Source material:
---------------

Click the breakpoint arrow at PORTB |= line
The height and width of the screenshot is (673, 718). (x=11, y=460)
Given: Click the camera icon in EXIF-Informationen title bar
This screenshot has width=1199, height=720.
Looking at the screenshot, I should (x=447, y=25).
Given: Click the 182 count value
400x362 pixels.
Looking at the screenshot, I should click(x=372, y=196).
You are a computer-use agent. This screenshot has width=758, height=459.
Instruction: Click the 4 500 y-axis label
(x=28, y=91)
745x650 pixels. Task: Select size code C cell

---------------

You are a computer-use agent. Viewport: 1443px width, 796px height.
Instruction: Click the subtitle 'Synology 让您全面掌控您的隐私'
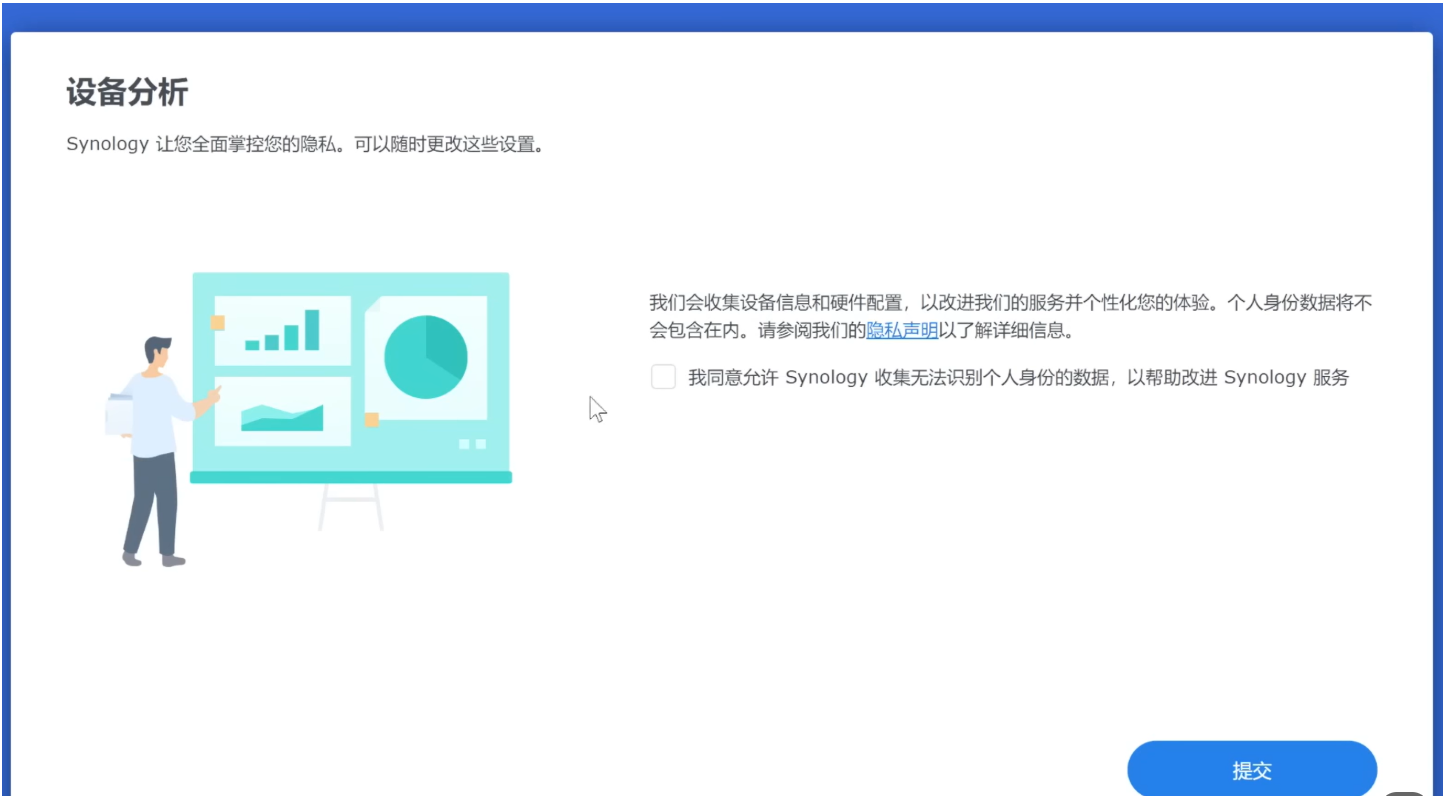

---------------

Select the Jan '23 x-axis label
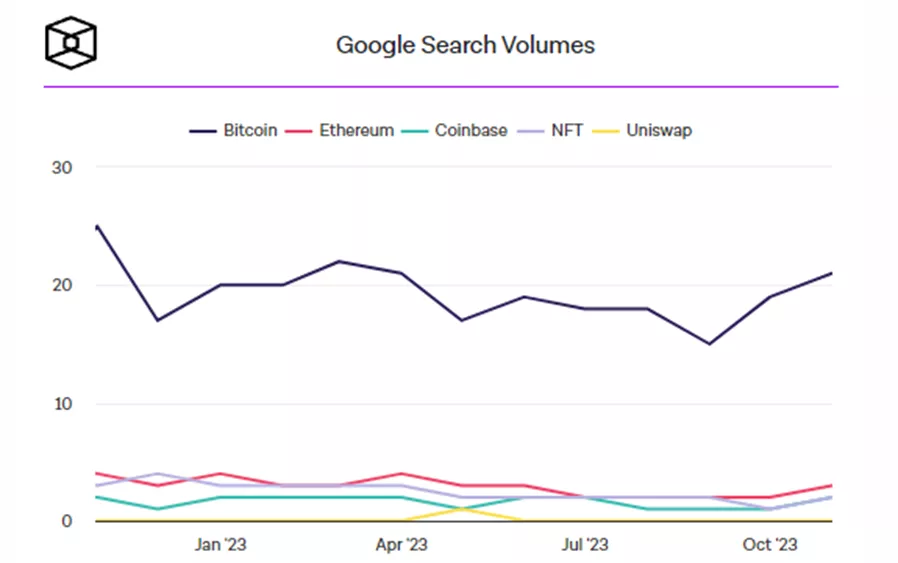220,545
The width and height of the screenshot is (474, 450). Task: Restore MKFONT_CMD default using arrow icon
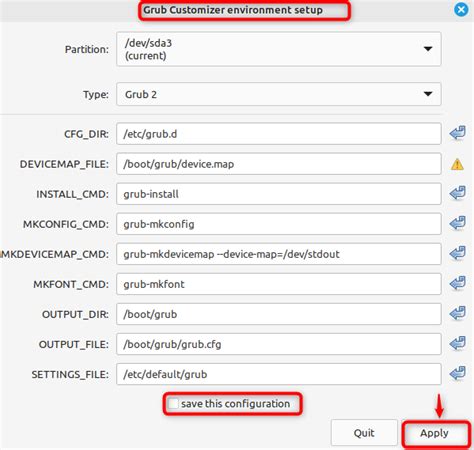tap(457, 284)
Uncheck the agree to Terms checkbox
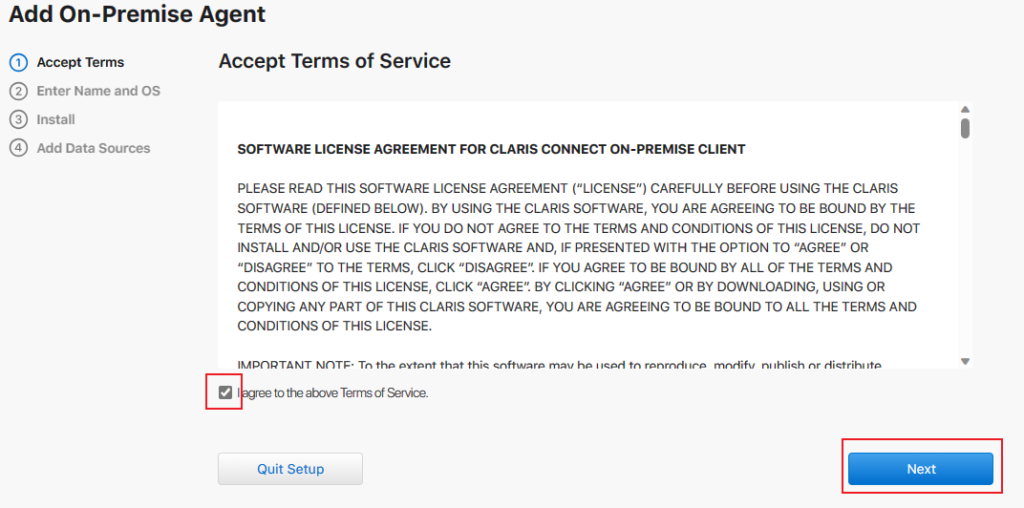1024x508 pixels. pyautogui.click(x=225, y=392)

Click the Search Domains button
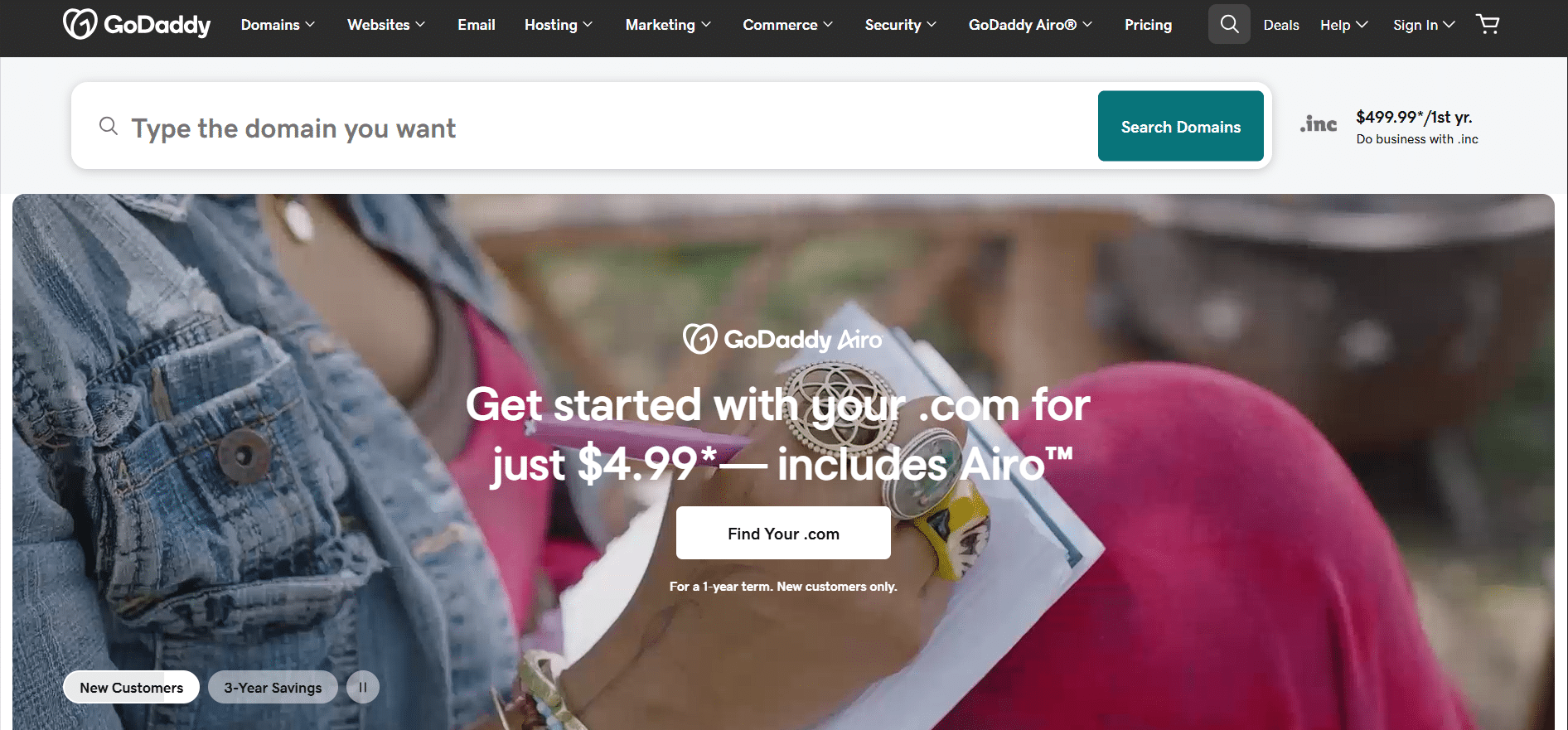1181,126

---------------

About this task: Above are records; repeat only the lines starting at the line with "Instruction: Click the 4 500 y-axis label" and ending at the line with "745x650 pixels. Task: Select size code C cell", exactly as they appear, both included.

Response area:
Instruction: Click the 4 500 y-axis label
(x=28, y=91)
745x650 pixels. Task: Select size code C cell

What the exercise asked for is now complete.